* Q3 net at 22.34 bln rupees vs 25.3 bln consensus
* Q3 non performing loans rise to 5.7 pct
* Focusing on problem of rising defaults, cost control-
(Adds executive comments, context)
By Swati Pandey
MUMBAI, Feb 14 State Bank of India (SBI)
said on Friday it would boost vigilance of bad loans
after the country's largest lender disappointed analysts and
posted a fourth consecutive quarterly drop in net income.
Like state-run peers Punjab National Bank, Canara
Bank and Bank of India, SBI's profits have
been clipped by an increase in defaults by companies battling
reduced cash flows, high inflation and delays in government
approvals for projects.
To avoid a further worsening in its asset quality, SBI will
conduct weekly reviews, and install new technology, to quickly
identify loan accounts showing signs of stress, Chairwoman
Arundhati Bhattacharya told reporters.
"We will do a better management of what we have and have
much better processes in place to pick and choose. We will have
much better early warning signals," she said.
SBI posted a 34 percent drop in third quarter net profits to
22.34 billion rupees ($358.21 million) in the quarter ended
December, lagging analysts' estimate of 25.3 billion rupees.
Net interest margins, a key gauge of profitability, were
largely unchanged at 3.51 percent from 3.49 percent in the
Gross non-performing loans as a percentage of total assets
rose to 5.7 percent from 5.6 percent in the previous quarter.
################
[Given request 1]: In the SBI earnings report, by what percentage did State Bank of India's third-quarter net profit drop?
[Given request 2]: Resume the SBI earnings report from its final sentence, adding a few paragraphs in the same news style.

[Extracted information]:
################
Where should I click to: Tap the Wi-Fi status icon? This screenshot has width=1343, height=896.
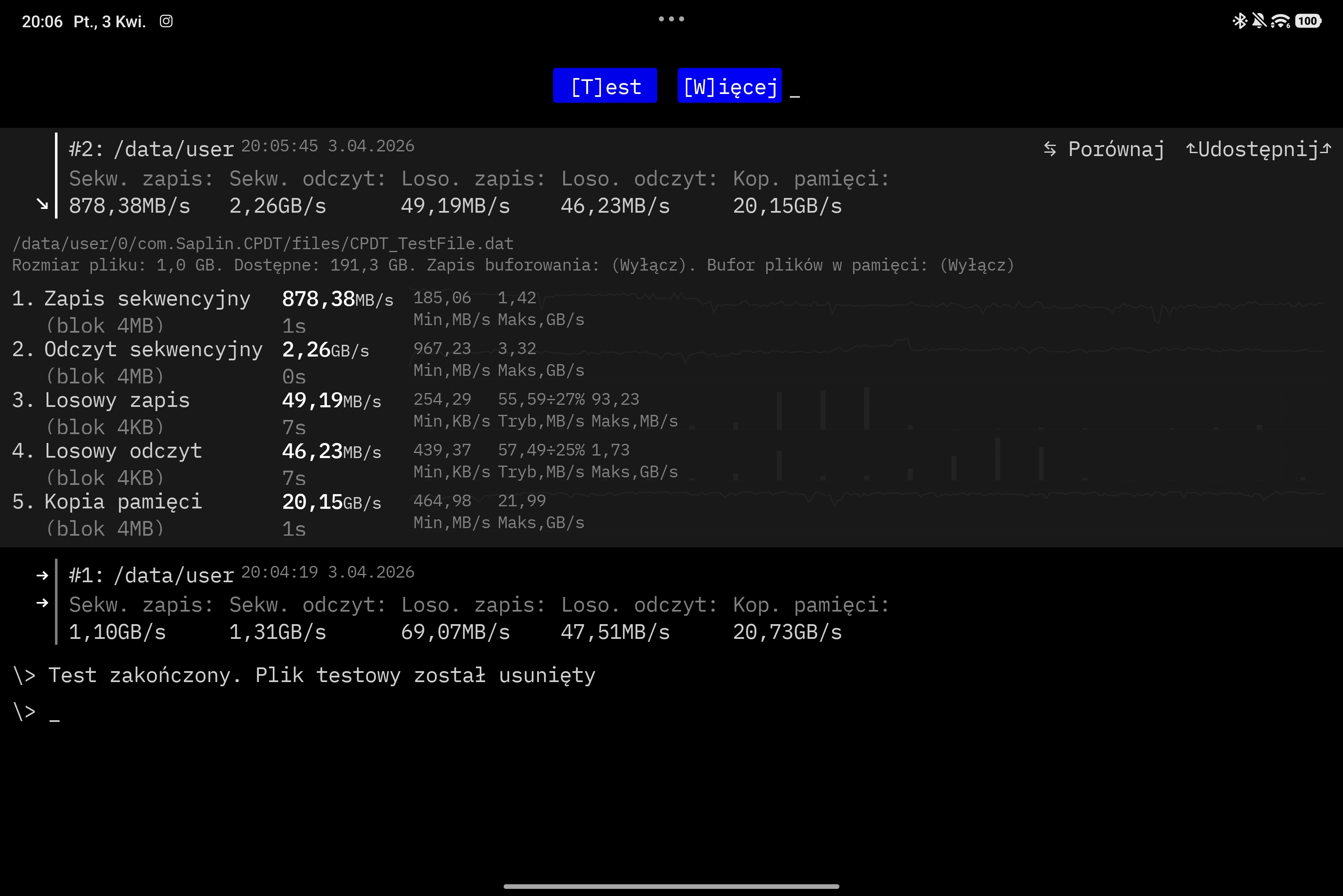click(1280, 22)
################
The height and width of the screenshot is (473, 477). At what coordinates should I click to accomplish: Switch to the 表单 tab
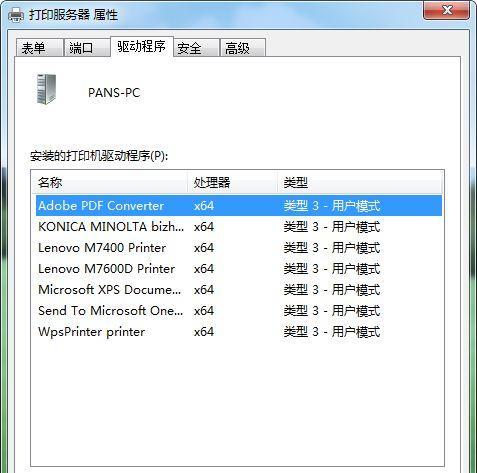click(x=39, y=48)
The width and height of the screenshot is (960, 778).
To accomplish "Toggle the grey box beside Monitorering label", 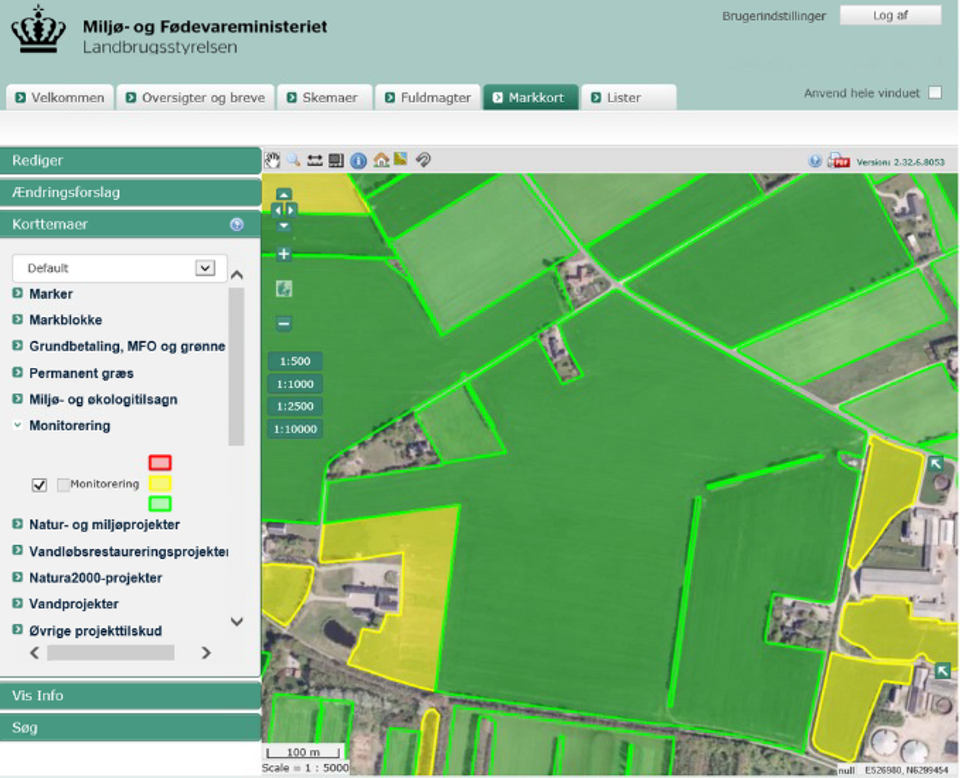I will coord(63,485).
################
[Written reply 1]: 34 percent

[Written reply 2]:
"Revenue and loan growth numbers have come in-line but
nobody is talking about growth anymore. The entire focus is on
asset quality," said Manish Ostwal, banking analyst at KR
Choksey Shares & Securities.
SBI, which accounts for a quarter of India's loans and
deposits, saw a tepid response from foreign investors for a
$1.28 billion share issue last month largely because of concerns
about its asset quality and earnings growth in a slowing
NO RECOVERY IN SIGHT
SBI chairwoman Bhattacharya, who took office last October,
is under pressure to tame non-performing loans and reverse
weakening profit growth while helping to reassure investors who
have dragged down the bank's shares by almost half from their
peak in November 2010.
Bhattacharya said the bank had restructured outstanding
loans worth 561 billion rupees as of the end of December, about
61 percent higher from a year ago.
Bad debts, however are likely to rise. Last month, India's
top private sector lender ICICI Bank warned that
corporate defaults would rise in the next few quarters. ICICI
posted its slowest profit growth in four years in the December
SBI Chief Financial Officer R.K. Saraf also said he expected
the banking sector's loan problems to linger as India's economy
grows at its slowest pace in a decade.
"Mid corporates neither have the resources nor the
management bandwidth nor the wherewithal to face a prolonged
slowdown like this," Saraf told reporters. "We feel, going
forward, this stress will continue for some time."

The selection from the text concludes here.